DATA SECTION

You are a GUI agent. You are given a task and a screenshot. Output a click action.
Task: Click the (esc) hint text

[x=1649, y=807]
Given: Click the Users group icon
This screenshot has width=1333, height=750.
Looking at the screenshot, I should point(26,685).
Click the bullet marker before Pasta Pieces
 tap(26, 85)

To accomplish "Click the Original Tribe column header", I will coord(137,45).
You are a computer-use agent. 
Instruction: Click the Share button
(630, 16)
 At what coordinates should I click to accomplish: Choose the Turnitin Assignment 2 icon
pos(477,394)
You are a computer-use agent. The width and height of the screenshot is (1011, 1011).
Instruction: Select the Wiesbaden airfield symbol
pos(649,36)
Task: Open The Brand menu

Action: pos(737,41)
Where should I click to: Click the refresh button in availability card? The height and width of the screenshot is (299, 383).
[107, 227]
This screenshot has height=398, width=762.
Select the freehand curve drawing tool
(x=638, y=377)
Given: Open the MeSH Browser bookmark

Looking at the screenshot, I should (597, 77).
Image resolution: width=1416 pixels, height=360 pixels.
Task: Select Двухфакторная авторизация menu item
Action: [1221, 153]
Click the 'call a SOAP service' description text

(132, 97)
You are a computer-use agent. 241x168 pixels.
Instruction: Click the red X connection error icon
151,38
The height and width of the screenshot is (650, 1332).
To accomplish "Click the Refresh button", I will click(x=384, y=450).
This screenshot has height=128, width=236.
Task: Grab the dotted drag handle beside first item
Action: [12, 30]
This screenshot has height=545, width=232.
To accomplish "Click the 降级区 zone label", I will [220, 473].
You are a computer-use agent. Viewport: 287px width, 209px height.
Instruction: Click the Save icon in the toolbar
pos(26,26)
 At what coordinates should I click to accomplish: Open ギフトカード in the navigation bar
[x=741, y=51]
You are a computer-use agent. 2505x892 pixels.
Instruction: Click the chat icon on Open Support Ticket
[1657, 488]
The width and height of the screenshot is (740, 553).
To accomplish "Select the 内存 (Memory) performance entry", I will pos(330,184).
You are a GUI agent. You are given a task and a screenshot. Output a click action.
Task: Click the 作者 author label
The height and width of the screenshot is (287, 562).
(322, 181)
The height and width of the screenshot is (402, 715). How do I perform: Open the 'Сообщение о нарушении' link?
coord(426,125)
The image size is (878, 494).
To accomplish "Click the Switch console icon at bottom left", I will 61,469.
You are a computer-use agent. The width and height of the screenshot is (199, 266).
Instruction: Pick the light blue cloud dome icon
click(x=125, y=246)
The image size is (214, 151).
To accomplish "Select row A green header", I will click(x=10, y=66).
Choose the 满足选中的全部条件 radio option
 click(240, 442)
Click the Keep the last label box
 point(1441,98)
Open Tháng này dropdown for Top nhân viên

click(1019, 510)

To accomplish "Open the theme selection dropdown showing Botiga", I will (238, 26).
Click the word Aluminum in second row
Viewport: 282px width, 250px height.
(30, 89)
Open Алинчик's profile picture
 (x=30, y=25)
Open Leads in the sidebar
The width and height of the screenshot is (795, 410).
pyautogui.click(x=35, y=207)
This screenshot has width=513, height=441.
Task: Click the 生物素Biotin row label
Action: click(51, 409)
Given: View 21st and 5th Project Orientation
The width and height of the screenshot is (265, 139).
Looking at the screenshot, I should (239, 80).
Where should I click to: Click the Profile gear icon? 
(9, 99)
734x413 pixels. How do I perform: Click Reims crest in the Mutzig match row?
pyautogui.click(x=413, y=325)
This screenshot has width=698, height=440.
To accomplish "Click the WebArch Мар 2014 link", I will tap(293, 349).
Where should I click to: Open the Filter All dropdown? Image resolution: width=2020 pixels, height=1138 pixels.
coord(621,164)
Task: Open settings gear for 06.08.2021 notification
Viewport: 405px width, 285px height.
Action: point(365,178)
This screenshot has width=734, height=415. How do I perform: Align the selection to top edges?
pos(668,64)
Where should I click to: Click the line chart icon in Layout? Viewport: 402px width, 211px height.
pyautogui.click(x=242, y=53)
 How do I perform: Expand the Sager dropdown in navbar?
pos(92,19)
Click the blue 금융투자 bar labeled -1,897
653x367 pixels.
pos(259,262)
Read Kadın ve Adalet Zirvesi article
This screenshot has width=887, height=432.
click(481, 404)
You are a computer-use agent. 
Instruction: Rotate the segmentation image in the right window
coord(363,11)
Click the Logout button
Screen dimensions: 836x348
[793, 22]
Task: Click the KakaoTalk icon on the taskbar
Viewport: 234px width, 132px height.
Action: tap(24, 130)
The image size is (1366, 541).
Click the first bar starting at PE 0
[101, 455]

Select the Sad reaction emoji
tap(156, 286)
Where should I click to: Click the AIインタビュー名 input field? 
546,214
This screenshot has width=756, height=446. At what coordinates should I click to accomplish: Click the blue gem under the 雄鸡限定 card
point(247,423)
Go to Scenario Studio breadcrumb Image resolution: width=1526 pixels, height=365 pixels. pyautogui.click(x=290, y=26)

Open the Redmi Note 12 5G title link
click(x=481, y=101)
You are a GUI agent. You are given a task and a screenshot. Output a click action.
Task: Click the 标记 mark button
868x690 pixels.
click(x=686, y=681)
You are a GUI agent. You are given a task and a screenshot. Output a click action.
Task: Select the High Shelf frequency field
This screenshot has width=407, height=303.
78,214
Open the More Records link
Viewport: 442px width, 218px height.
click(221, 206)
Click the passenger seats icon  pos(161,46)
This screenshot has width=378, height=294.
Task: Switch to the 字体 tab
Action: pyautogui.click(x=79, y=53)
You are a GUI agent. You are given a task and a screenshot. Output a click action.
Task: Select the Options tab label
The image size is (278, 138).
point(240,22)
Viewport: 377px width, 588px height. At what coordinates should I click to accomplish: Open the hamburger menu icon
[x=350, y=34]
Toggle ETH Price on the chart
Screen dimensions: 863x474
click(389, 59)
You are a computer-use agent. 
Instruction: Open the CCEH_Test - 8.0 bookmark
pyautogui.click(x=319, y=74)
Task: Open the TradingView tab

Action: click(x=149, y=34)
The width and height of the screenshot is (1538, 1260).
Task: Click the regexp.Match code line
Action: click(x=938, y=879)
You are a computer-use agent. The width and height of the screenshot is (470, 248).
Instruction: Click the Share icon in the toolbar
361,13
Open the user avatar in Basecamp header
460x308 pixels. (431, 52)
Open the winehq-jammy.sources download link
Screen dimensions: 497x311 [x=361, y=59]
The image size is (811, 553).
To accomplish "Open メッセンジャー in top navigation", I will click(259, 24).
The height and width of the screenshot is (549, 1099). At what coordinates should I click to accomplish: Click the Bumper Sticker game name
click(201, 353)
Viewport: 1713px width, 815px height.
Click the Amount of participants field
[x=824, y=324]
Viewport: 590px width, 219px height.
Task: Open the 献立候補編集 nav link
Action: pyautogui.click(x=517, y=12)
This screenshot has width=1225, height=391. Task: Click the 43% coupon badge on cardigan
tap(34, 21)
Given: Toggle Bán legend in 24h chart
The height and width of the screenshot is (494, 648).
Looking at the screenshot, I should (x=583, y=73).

WHAT THIS TASK INVOLVES
Every line of the entries above that includes "computer" should be copied.

SOLUTION
You are a computer-use agent. 
You are a computer-use agent. The width and height of the screenshot is (1011, 1011).
You are a computer-use agent. 241x168 pixels.
You are a computer-use agent. Viewport: 287px width, 209px height.
You are a computer-use agent. 2505x892 pixels.
You are a computer-use agent. The width and height of the screenshot is (199, 266).
You are a computer-use agent. 
You are a computer-use agent. 
You are a computer-use agent. The width and height of the screenshot is (470, 248).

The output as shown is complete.